Par un courrier du 7 juillet 2025, le président de la 2ème chambre du tribunal, notamment au vu des explications apportées en défense auxquelles il n’a pas été répondu, a sur le fondement des dispositions de l’article R. 612-5-1 du code de justice administrative, invité M. B... à maintenir ses conclusions dans un délai d’un mois à peine de désistement d’office.
Vu les autres pièces du dossier.
Vu le code de justice administrative.
Considérant ce qui suit :
1. D’une part, aux termes de l’article R. 222-1 du code de justice administrative : « (...) les présidents de formation de jugement des tribunaux (...) peuvent, par ordonnance : (…) 1° Donner acte des désistements ; (…) ».
2. D’autre part, aux termes de l’article R. 612-5-1 du même code : « Lorsque l’état du dossier permet de s’interroger sur l’intérêt que la requête conserve pour son auteur, le président de la formation de jugement (…) peut inviter le requérant à confirmer expressément le maintien de ses conclusions. La demande qui lui est adressée mentionne que, à défaut de réception de cette confirmation à l’expiration du délai fixé, qui ne peut être inférieur à un mois, il sera réputé s’être désisté de l’ensemble de ses conclusions. ». Aux termes de l’article R. 611-8-6 du même code : « Les parties sont réputées avoir reçu la communication ou la notification à la date de première consultation du document qui leur a été adressé par voie électronique, certifiée par l'accusé de réception délivré par l'application informatique, ou, à défaut de consultation dans un délai de deux jours ouvrés à compter de la date de mise à disposition du document dans l'application, à l'issue de ce délai. Sauf demande contraire de leur part, les parties sont alertées de toute nouvelle communication ou notification par un message électronique envoyé à l'adresse choisie par elles. (…) »
3. Il ressort des pièces du dossier que la demande prévue par les dispositions de l’article R. 612-5-1 du code de justice administrative, mentionnée ci-dessus, a été transmise à M. B... au moyen de l’application informatique mentionnée à l’article R. 414-1 du même code, dite Télérecours, le 7 juillet 2025, et consultée le 9 juillet 2025. Or, le délai d’un mois qui a couru à compter de cette date est venu à expiration sans que le maintien de la requête de M. B... soit intervenu. Dans ces conditions, M. B... est réputé s’être désisté de sa requête. Ce désistement devant être regardé comme étant pur et simple, il convient d’en donner acte sur le fondement du 1° de l’article R. 222-1 du code de justice administrative.
O R D O N N E :
Article 1er : Il est donné acte du désistement de la requête de M. B....
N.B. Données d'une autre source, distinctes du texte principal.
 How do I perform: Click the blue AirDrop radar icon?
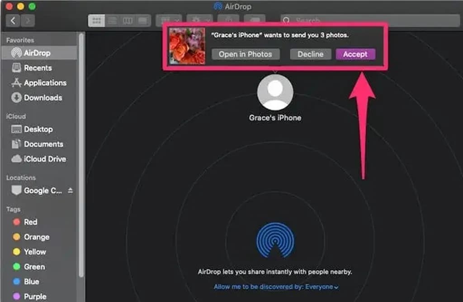click(275, 240)
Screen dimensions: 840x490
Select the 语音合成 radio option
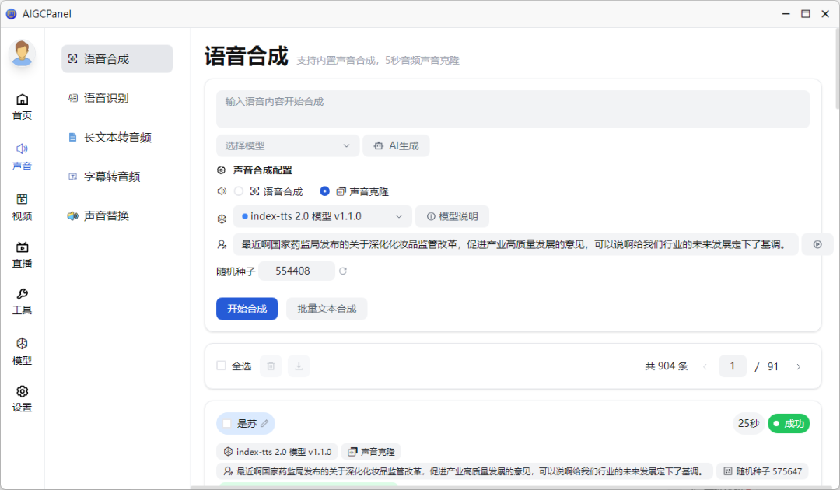pyautogui.click(x=239, y=191)
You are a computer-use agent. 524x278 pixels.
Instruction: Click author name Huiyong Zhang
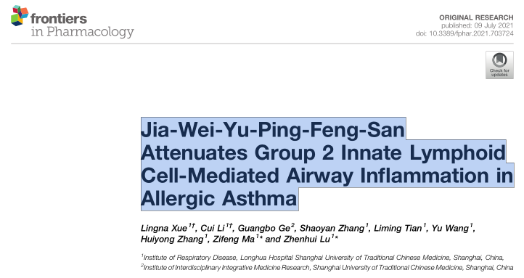pos(172,240)
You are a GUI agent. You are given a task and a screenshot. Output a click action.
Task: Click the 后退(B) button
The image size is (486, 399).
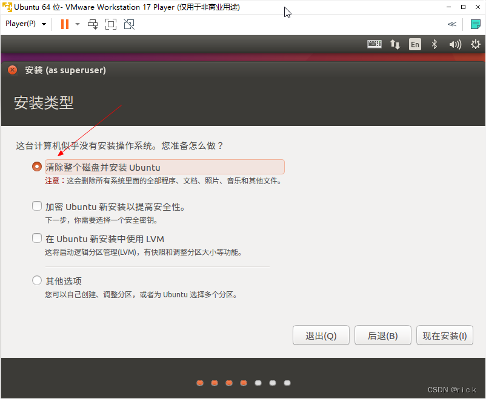point(382,335)

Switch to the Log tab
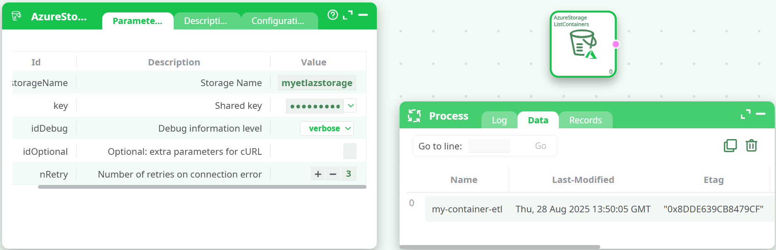point(499,120)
Article 2 : La présente ordonnance sera notifiée à M. B... et au département du Val-d’Oise.
Fait à Cergy-Pontoise, le 16 janvier 2026.
Le président de la 2ème chambre,
signé
C. HUON
La République mande et ordonne au préfet du Val-d’Oise, en ce qui le concerne, ou à tous commissaires de justice à ce requis en ce qui concerne les voies de droit commun contre les parties privées, de pourvoir à l'exécution de la présente décision.